Pelayanan umum sudah mulai dibuka di Khartoum, tetapi masih pelayanan dasar karena mayoritas infrastruktur kesehatan hancur.
2. Sebanyak 400 ribu orang mengungsi usai serangan RSF di Darfur
Berdasarkan data dari International Organization for Migration (IOM), terdapat sekitar 60 hingga 80 ribu rumah tangga atau sekitar 400 ribu orang yang terpaksa melarikan diri dari kamp pengungsian di Darfur Utara, Sudan.
Pekan lalu, RSF sudah mengambilalih kamp penampungan di Darfur setelah berperang selama 4 hari. Pemerintah Sudan dan PBB mengatakan bahwa sekitar 300 warga sipil tewas imbas pertempuran di Zamzam dan Abu Shouk.
Sebanyak sepuluh relawan kemanusiaan dari Relief International tewas ketika mengoperasikan fasilitas kesehatan di kamp Zamzam. Berdasarkan citra satelit Maxar Technologies, nampak sejumlah bangunan yang terbakar dan kepulan asap di Zamzam pada Jumat pekan lalu.

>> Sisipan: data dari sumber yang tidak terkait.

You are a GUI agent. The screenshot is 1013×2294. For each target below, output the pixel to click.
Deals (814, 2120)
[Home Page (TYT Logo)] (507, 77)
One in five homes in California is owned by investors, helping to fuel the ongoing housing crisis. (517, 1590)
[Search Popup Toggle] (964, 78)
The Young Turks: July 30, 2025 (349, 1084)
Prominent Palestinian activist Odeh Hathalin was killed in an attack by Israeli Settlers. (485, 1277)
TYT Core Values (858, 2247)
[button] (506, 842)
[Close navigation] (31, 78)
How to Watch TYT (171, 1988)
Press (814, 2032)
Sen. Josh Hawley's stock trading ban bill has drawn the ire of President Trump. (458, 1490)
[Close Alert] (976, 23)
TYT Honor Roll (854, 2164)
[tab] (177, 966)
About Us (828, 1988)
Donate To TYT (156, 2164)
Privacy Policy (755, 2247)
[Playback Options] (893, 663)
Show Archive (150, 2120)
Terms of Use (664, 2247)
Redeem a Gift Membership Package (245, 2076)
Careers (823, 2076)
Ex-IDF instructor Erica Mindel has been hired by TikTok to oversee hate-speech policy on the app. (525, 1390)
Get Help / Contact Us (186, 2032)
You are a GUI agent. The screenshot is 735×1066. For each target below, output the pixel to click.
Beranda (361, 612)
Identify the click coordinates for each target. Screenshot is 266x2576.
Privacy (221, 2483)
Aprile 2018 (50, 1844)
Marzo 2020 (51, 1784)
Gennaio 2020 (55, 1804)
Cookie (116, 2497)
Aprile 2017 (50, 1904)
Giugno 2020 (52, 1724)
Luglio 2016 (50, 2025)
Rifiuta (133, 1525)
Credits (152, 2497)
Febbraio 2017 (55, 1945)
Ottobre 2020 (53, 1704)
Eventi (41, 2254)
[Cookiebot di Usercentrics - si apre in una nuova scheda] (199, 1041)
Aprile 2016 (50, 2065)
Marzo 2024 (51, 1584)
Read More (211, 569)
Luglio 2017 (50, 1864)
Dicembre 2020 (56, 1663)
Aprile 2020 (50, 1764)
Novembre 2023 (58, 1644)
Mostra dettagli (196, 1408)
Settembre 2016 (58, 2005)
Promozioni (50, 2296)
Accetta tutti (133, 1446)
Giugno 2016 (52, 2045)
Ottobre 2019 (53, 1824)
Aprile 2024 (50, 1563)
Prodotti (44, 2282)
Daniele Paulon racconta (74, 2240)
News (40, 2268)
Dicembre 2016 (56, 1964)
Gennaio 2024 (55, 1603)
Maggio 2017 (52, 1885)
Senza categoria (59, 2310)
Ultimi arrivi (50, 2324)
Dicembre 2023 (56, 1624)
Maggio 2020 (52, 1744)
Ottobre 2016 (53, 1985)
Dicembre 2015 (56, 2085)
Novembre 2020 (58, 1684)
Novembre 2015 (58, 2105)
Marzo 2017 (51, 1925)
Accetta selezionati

Sementara itu, RSF menampik tuduhan tindak kejahatan kepada warga sipil Sudan. Pihaknya mengklaim bahwa kamp Zamzam digunakan sebagai pangkalan oleh kelompok pro-militer Sudan.
3. Kondisi pengungsi Sudan di Chad memprihatinkan
Komisatis United Nations High Commissioner for Refugees (UNCHR), Filippo Grandi, mengunjungi Chad untuk melihat kondisi kamp pengungsian warga Sudan. Ia menyebut bahwa situasi di Chad juga cukup memprihatinkan.
"Bantuan kepada negara-negara tetangga Sudan yang terdampak masuknya pengungsi sangat diperlukan. Bantuan sangat diperlukan jika kita tidak menginginkan adanya lagi nyawa yang hilang dan kondisi semakin buruk," tuturnya.
Perang Sipil Sudan sudah berlangsung sejak April 2023 antara militer Sudan dan kelompok paramiliter RSF. Keduanya memperebutkan ibu kota Khartoum dan sejmlah area di seluruh negara Afrika Timur tersebut.
Setidaknya 20 ribu orang tewas dalam perang ini dan diperkirakan jumlahnya masih terus naik. Konflik ini mengakibatkan lebih dari 14 juta orang mengungsi dan menyebabkan sebagian besar area di Sudan kelaparan.